With a flashy ensemble cast pulled from the pages of celebrity gossip magazines, Valentine’s Day is more cheese and chore than candy and confection. A convoluted string of interweaving stories scripted to reach out and touch not someone, but everyone.

There is the unrealistically enthusiastic young man who gets a “yes” response after an awkward wedding proposal, followed by the inevitable second thoughts and change of heart from the bride-to-be. Best friends who never considered intimate relations until traveling to hell and back in their own fantastical love lives. An anti-Valentine’s Day sportscaster and celebrity publicist pulled together by their shared hatred for those who set aside their career ambitions for love. A high-profile athlete saddled with a life-altering decision. Fresh out of college interns whose fling reveals a divide in lifestyles and ideals. And a nervous military captain returning home finding comfort and love from a stranger with unexpected motives.

The Twilight and under crowd will relate to a couple of high school virgins plotting to steal each others virginity. A ditz and a jock with raging hormones and no grasp of reality. And, because no ensemble romantic comedy is complete without one, the requisite cute little boy entranced by a heart-pounding crush way over his head.

Older folks get their chocolates, too. A supervisor hides her loneliness behind a mask of intimidation. Two venerable aging love birds cope with a revelation that shakes the foundation of their longstanding marriage while a father shows his much younger supervisor what true love and commitment is all about.

Even if the circumstances are far-fetched, chances are you can indirectly relate to at least one of those stories which is what the essence of Valentine’s Day is all about; job well done to rom-com whiz Gary Marshall in that respect.

What Valentine’s Day is not about is reaching its potential. How can you possibly get the most out of Ashton Kutcher, Patrick Dempsey, Kathy Bates, Jessica Biel, Jamie Foxx, Jessica Alba, Bradley Cooper, Eric Dane, Hector Elizondo, Topher Grace, Jennifer Garner, Anne Hathaway, Taylor Lautner, Taylor Swift, Carter Jenkins, Queen Latifah, George Lopez, Shirley MacLaine and Emma Roberts when they have to divvy up two hours of movie between them? Poor Queen Latifah barely gets a minute on-screen yet has the funniest line of anyone. Her agent needed to negotiate another 120 seconds.
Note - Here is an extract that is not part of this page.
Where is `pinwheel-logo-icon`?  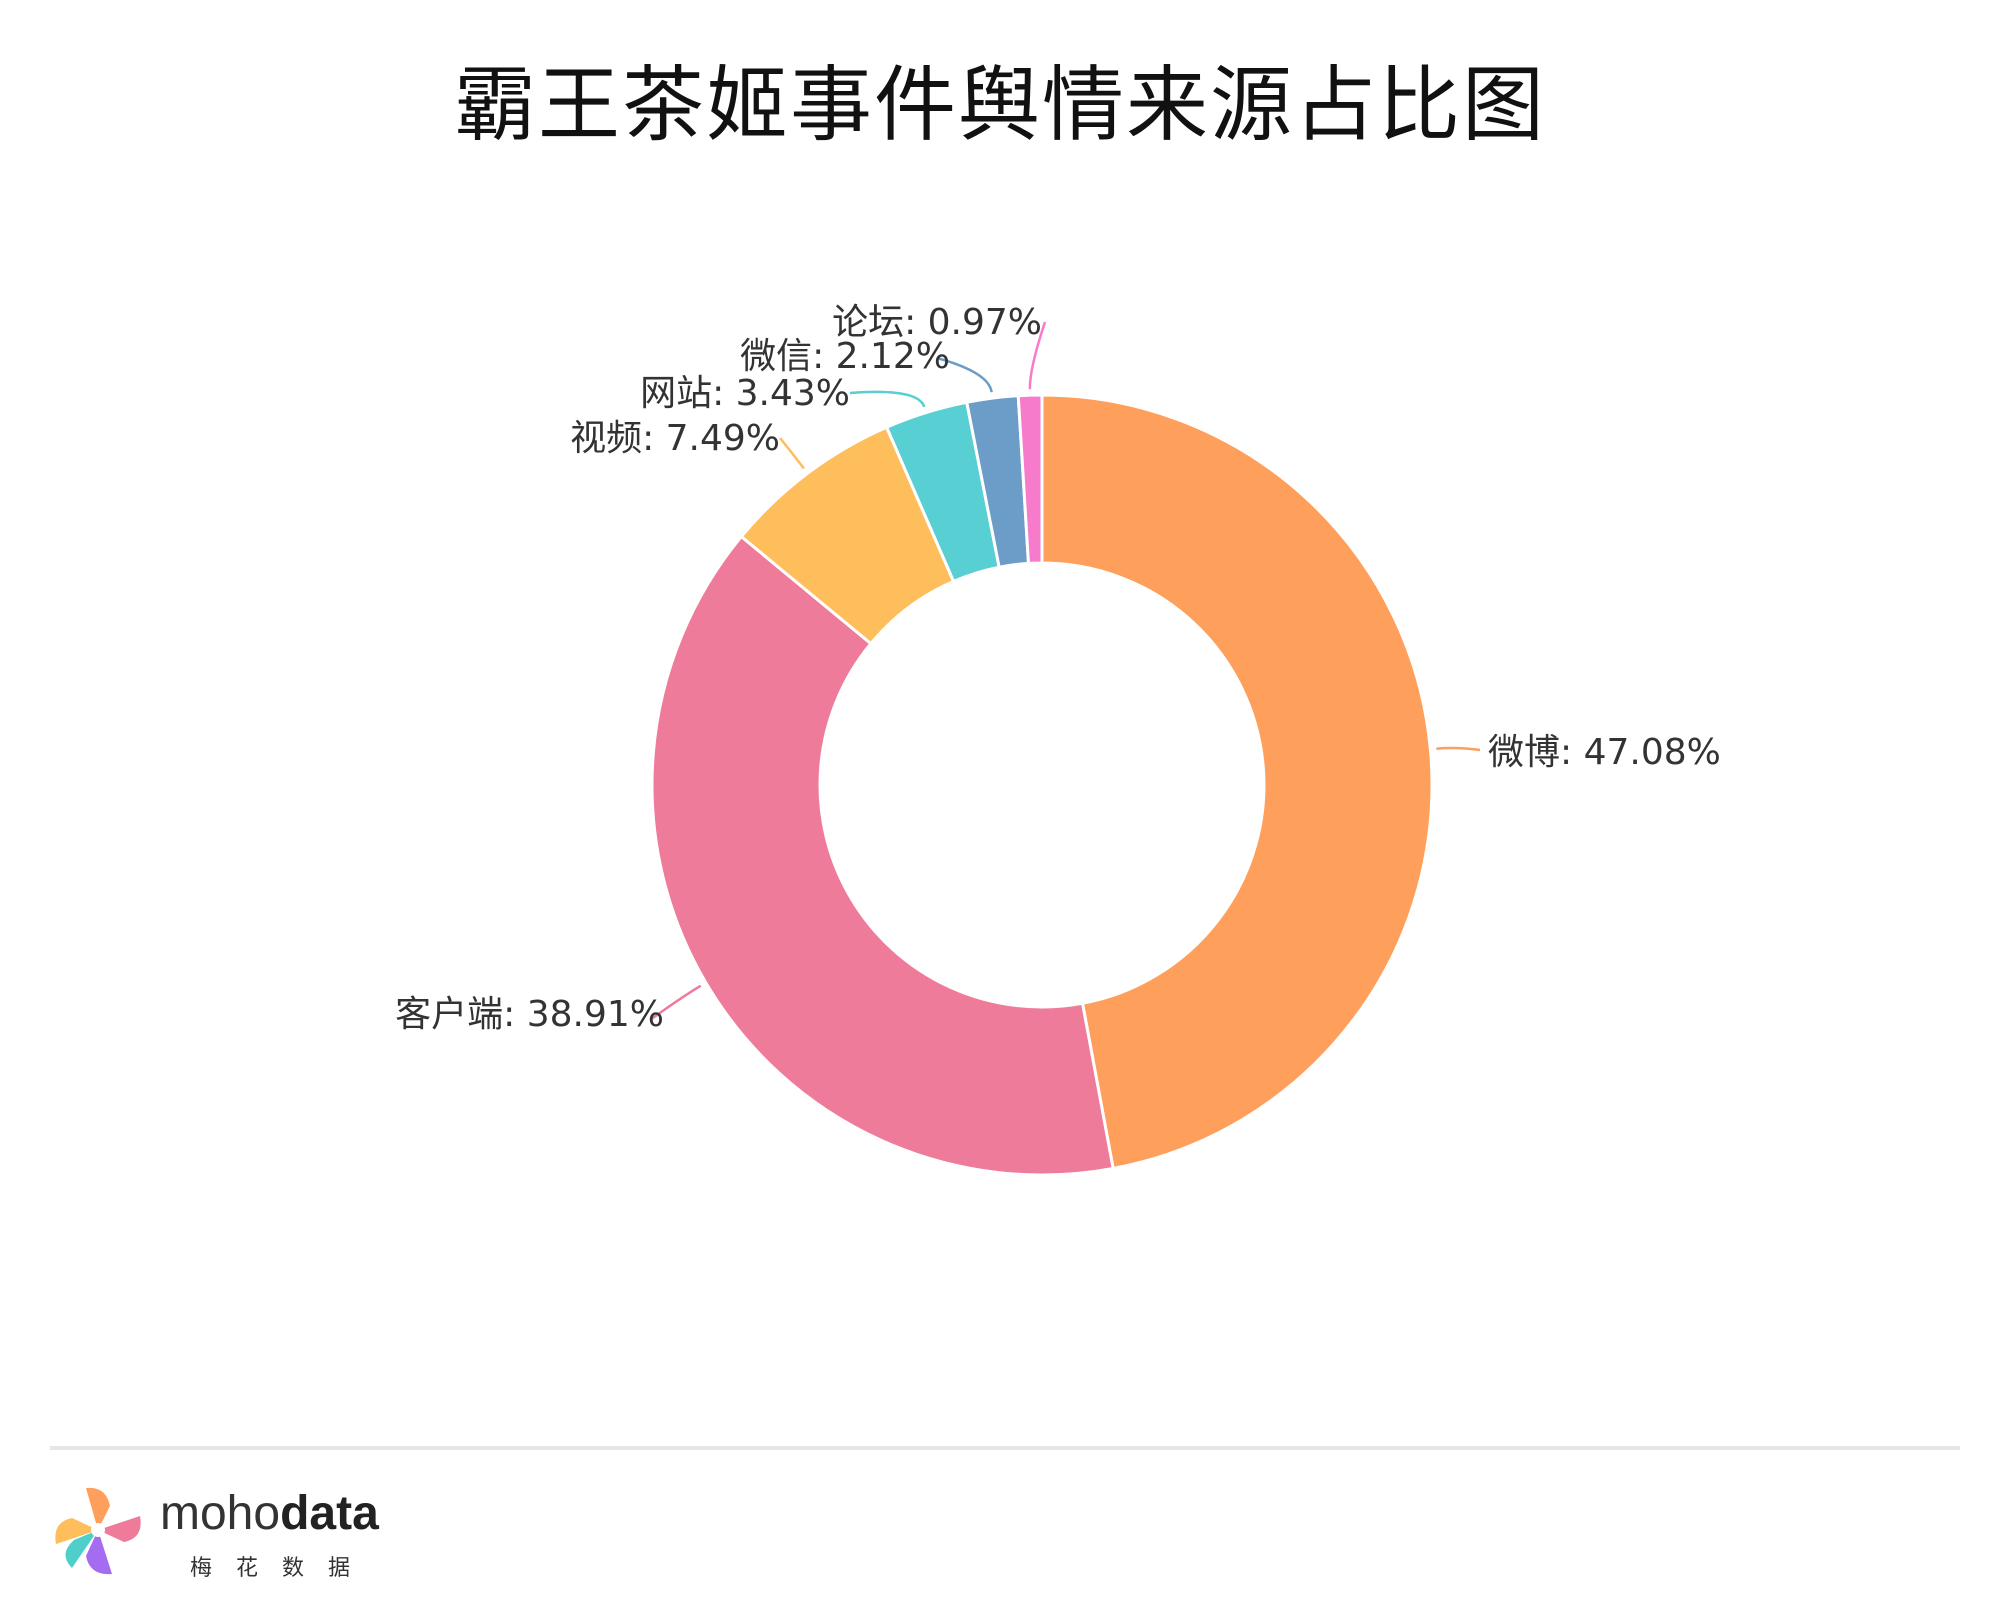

Marshall wildly jumping around between stories only exacerbates problems. One minute Jennifer Garner is flying from Los Angeles to San Francisco to surprise her boyfriend while he’s working. After cutting away to follow someone else and returning, she’s back in Los Angeles having found her boyfriend at a restaurant there – all in the same afternoon. How does that work, and where can I learn this incredible skill?

Deserving of props are Taylor Lautner for his willingness to blatantly mock himself and country crooner Taylor Swift for taking a stab at acting which is clearly not her strong suit. She might as well start dusting off a spot next to all those Grammy Awards for a 2010 Razzie win.

A couple funny zingers and neatly tied touching payoffs make Valentine’s Day hard to hate, but cramming in as much plot and talent as humanly possible levels the emotional impact and humor making it hard to love. Its romantic warriors are exaggerated caricatures of real people and will be long forgotten after the next big romantic comedy comes down the pipe. Thankfully for the ladies, the flowery holiday will keep living on.